**What is expected:** Please output exactly the lines that run from the line with "Open the Page Thumbnails panel" through the final line of the data, inclusive, and nothing more.

**Provided data:**
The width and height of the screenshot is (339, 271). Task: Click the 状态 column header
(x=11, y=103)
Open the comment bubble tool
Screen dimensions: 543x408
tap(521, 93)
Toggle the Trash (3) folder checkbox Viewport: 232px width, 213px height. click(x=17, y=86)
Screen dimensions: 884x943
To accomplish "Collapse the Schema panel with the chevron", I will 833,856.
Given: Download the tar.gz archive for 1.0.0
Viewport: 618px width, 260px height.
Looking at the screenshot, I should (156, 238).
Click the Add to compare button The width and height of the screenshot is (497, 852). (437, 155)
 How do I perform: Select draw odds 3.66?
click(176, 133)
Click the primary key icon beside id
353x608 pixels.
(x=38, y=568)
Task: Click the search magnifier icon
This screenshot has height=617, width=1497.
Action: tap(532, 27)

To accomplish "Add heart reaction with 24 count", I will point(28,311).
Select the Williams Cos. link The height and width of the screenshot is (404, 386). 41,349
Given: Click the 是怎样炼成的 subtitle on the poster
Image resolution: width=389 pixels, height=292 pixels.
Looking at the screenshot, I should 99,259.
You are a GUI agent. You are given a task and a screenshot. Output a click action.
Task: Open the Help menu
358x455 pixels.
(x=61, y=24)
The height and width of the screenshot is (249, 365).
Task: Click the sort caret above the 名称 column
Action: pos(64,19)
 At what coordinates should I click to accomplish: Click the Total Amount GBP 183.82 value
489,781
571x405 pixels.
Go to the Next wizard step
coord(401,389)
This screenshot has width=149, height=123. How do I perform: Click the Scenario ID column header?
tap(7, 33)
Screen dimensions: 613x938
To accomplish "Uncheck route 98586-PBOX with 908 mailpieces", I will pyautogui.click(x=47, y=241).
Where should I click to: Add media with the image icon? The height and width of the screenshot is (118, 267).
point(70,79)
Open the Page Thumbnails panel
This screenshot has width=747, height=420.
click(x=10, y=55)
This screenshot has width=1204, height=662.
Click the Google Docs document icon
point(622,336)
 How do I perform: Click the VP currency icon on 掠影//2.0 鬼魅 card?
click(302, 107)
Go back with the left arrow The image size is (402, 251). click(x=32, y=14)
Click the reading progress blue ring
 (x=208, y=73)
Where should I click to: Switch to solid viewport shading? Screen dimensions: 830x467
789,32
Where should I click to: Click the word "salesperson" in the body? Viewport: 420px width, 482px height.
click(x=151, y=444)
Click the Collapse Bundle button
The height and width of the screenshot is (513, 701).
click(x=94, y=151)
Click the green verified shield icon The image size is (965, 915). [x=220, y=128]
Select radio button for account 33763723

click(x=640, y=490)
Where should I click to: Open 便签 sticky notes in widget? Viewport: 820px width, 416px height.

**Written answer:**
Open the Page Thumbnails panel
This screenshot has width=747, height=420.
click(x=10, y=55)
This screenshot has width=1204, height=662.
Click the Google Docs document icon
point(622,336)
 How do I perform: Click the VP currency icon on 掠影//2.0 鬼魅 card?
click(302, 107)
Go back with the left arrow The image size is (402, 251). click(x=32, y=14)
Click the reading progress blue ring
 (x=208, y=73)
Where should I click to: Switch to solid viewport shading? Screen dimensions: 830x467
789,32
Where should I click to: Click the word "salesperson" in the body? Viewport: 420px width, 482px height.
click(x=151, y=444)
Click the Collapse Bundle button
The height and width of the screenshot is (513, 701).
click(x=94, y=151)
Click the green verified shield icon The image size is (965, 915). [x=220, y=128]
Select radio button for account 33763723

click(x=640, y=490)
Where should I click to: Open 便签 sticky notes in widget? Viewport: 820px width, 416px height.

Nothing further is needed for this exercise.